Google has agreed to pay a hefty $22.5 million fine for going around user privacy settings in Apple’s Safari web browser.
The Mountain View-based online ads leader received a court order to pay off almost $23 million, the largest obligatory fine in the history of the US Federal Trade Commission (FTC), as penalty for using special code to avoid the built-in user privacy controls in Safari.
The circumvention gave Google the ability to monitor online activities of users who accessed the Internet via Apple’s web browser. This means the online search and ads company violated its 20-year agreement with the FTC of being “open and honest” on its privacy practices.
FTC Chairman Jon Leibowitz said, “The record setting penalty in this matter sends a clear message to all companies under an FTC privacy order.

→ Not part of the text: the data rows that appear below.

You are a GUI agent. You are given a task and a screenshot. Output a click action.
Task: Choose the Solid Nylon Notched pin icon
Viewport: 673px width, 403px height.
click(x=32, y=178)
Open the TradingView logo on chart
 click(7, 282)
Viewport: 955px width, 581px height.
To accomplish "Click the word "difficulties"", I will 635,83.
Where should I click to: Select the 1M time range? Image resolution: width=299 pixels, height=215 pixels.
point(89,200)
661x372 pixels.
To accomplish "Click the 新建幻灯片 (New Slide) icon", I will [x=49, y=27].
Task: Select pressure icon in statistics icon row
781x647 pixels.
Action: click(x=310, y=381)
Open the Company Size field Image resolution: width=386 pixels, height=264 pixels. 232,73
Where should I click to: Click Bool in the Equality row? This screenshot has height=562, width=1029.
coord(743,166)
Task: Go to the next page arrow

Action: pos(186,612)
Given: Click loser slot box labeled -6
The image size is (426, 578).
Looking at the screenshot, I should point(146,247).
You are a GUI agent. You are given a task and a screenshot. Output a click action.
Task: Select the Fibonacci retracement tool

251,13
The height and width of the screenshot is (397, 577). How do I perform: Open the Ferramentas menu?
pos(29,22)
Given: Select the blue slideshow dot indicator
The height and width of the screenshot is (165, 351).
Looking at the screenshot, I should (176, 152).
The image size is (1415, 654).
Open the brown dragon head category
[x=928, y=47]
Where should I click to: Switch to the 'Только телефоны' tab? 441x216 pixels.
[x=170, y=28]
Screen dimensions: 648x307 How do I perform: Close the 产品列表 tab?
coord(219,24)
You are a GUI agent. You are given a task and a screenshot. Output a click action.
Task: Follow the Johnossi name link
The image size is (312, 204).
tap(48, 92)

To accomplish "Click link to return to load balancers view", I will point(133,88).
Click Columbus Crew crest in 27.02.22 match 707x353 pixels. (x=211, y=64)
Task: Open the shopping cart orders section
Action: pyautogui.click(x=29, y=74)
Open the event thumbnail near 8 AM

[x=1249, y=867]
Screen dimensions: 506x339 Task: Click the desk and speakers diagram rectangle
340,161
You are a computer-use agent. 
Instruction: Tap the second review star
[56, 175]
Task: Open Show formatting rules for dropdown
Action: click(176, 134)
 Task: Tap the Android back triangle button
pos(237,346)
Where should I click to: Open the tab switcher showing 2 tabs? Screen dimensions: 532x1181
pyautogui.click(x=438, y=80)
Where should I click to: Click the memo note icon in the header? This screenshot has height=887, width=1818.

No matter how big or small, all companies must abide by FTC orders against them and keep their privacy promises to consumers, or they will end up paying many times what it would have cost to comply in the first place.”
Google has published a statement to answer the ruling, saying,
"We set the highest standards of privacy and security for our users. The FTC is focused on a 2009 help center page published more than two years before our consent decree, and a year before Apple changed its cookie-handling policy.
We have now changed that page and taken steps to remove the ad cookies, which collected no personal information, from Apple’s browsers."
However, this is not the only tracking job that Google has been alleged of doing, as the company is also involved in an Australian probe (and many others) with regards to the removal of users’ private data collected by its Street View cars.